It was a summer in the 1970s, and Lawrence Pitre was ready to give up. After a lifetime of feeling picked on—first as a kid from the Central District bussed into the predominantly white Eckstein Middle School, later as one of the few men of color in his art classes at the University of Washington. He decided he’d take one more class.
“This guy walks in, introduces himself and says: ‘My name is Jacob Lawrence,'” Pitre says. “My first and only African American art teacher.” Jacob Lawrence, back then already a famous artist, was one year away from retirement. “It really resonated with me that there was someone who’d dedicated his life to art who was giving back,” Pitre says of his decision to not just finish the class but his whole year, graduating with a BFA that year. “He told me: Look, whatever you do, don’t stop painting. Don’t stop drawing.”
In the army, with which he deployed to Iraq three times, Pitre tried to honor this promise. He’d start a painting while at home, then finish it when he returned from a deployment months or even years later. At 53, he went back to art school to get his master’s and graduated last year from Seattle University. His thesis project, a narrative painting series titled about the history of Seattle’s Central District has spun off into a project he’s still working on. This Thursday, the series, We Are One, goes on view at Gallery 4Culture.

“The goal was to do 36 panels, like Jacob Lawrence’s Migration Series” he says when he greets me in his studio, a garage next to his house in SeaTac. The rolled-up door lets a breeze flow through the space filled with paintings, carrying the notes of jazz on KNKX back out. He pulls out a recent work, of Earl’s Barber Shop. The trippy purple-blue background he created by slashing and throwing paint creates a slightly destabilizing effect à la Escher, one of his visual heroes. The flattened style of the three figures in the front, painted in slick acrylic, are reminiscent of Lawrence’s “dynamic cubism.”
How did the Migration Series inspire you?
I knew the Central Area had been going through a lot of urban renewal. I went to see the Migration Series at the Seattle Art Museum and thought, I could do a series capturing urban life, showing the historical legacy of the Central Area. I started back at the beginning with Chief Seattle and work my way chronologically all the way to today.
What was your process like?
When you think chronologically, and you go back to the beginning of Seattle’s history, the Central Area is downtown, after which it works its way up the hill. I included every ethnic group that had ever been part of the Central Area, starting with the Native Americans, working my way through the Dennys, Filipinos, Chinese coal miners. I just told the story all the way through, chronologically, all the way until it ended with my mom and dad.

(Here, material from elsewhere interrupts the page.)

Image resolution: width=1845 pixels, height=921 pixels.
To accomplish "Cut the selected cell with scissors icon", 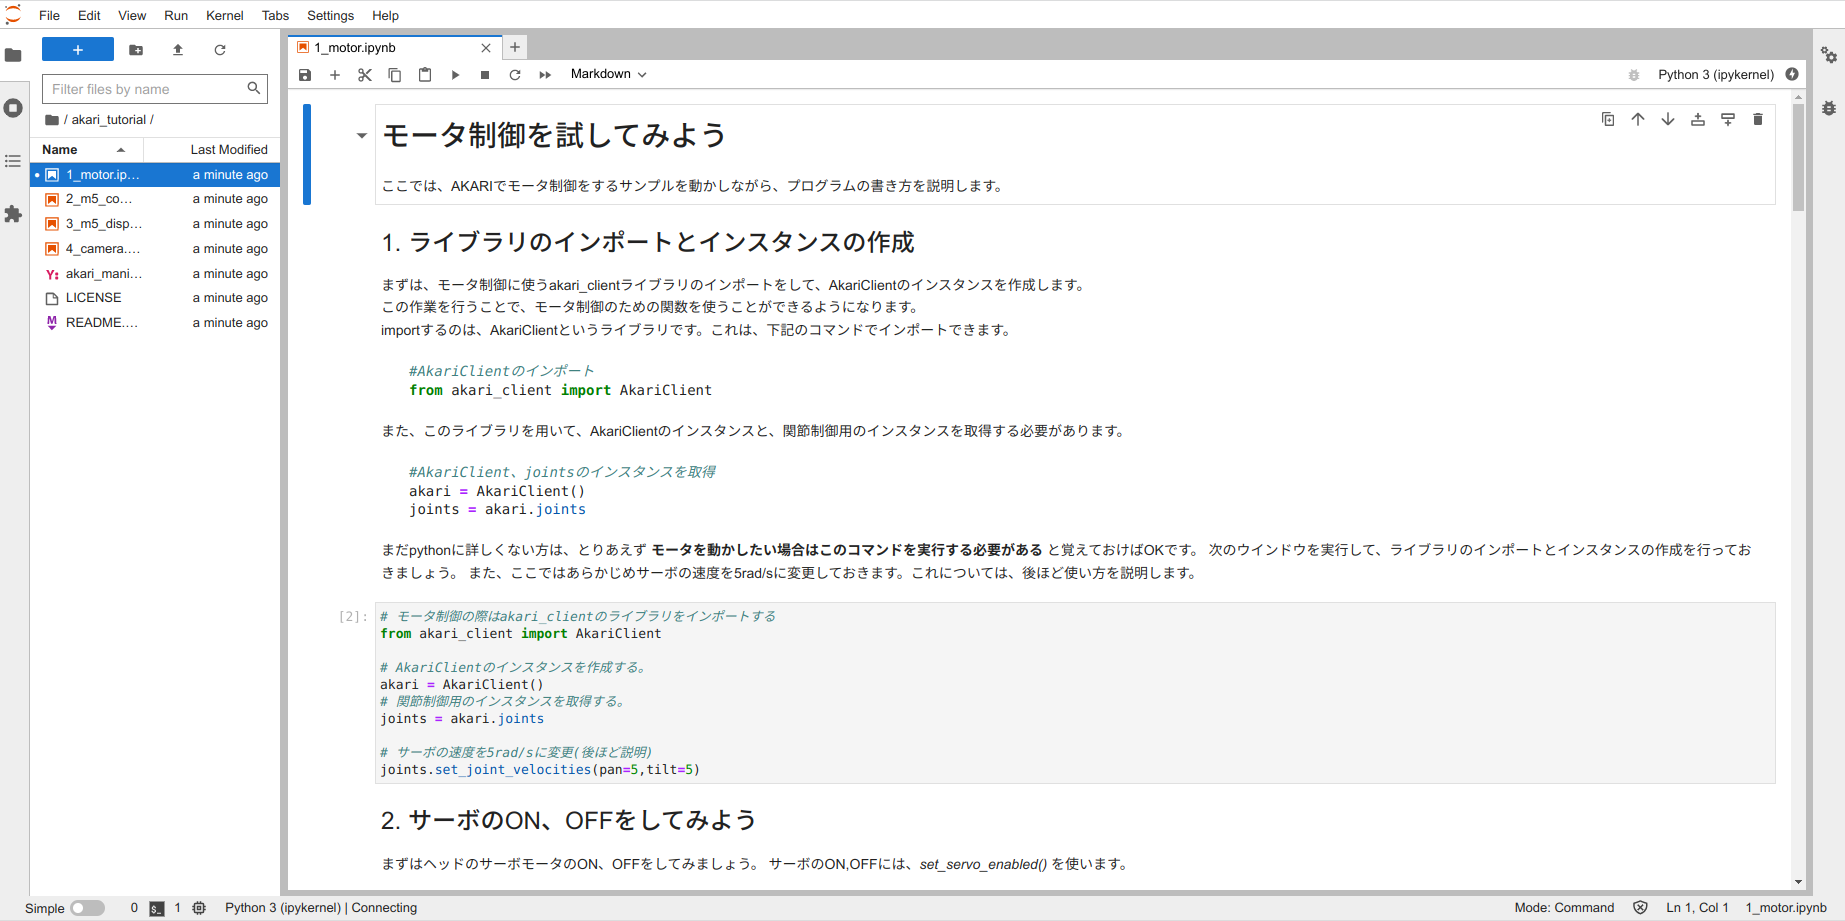I will [x=365, y=75].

Did you do historical research?
Yes, I work with the historical society of the Central Area, and I also work with MOHAI. I ask people for photos. But I also just go out and knock on doors and ask how people are doing, ask if they want to pose for a photo or have one. Most people are like, OK!
What were some of the themes that came up while working on this series?
One of the things that I really wanted to touch was the diversity within communities as a whole. Without diversity in communities, it loses a flavor. Within the Central Area, that flavor itself was being lost. I look at it like a gumbo—my father’s from Louisiana—it always has a variety of things to it. So what I wanted to do was to capture that essence of a gumbo, of how important it is to not just have chicken, gumbo also needs sausage and [other ingredients].
Community.
I recently moved back to my parents’ old house to care for them, in the neighborhood where I grew up near Frink Park. Nobody I grew up with is still there. The neighbors are… I don’t know what word to use. They don’t even cut their own grass. They don’t come out. They don’t socialize. I mean, people don’t converse anymore. I ride the train and everyone’s on their phone. God forbid I say hi to someone. Like, excuse me?

Despite all of this, you still chose the title We Are One. Why?
Because I think we’re interconnected whether we want to agree or not. We’ve just allowed wedges to create separations. We’ve allowed it to get in there, bought into it. But I don’t buy into it. I go back to Martin Luther King: It’s about the content of the character. That’s what We Are One is all about. It’s the character of people.
With your series, are you latching on to the things that still connect us?
Yes. I am trying to figure out a way, not only for me but for other people, to latch on. To hang on just long enough so that whoever’s behind me can understand that we can do this better. To go forward.
We Are One runs Sept. 6–27 at Gallery 4Culture.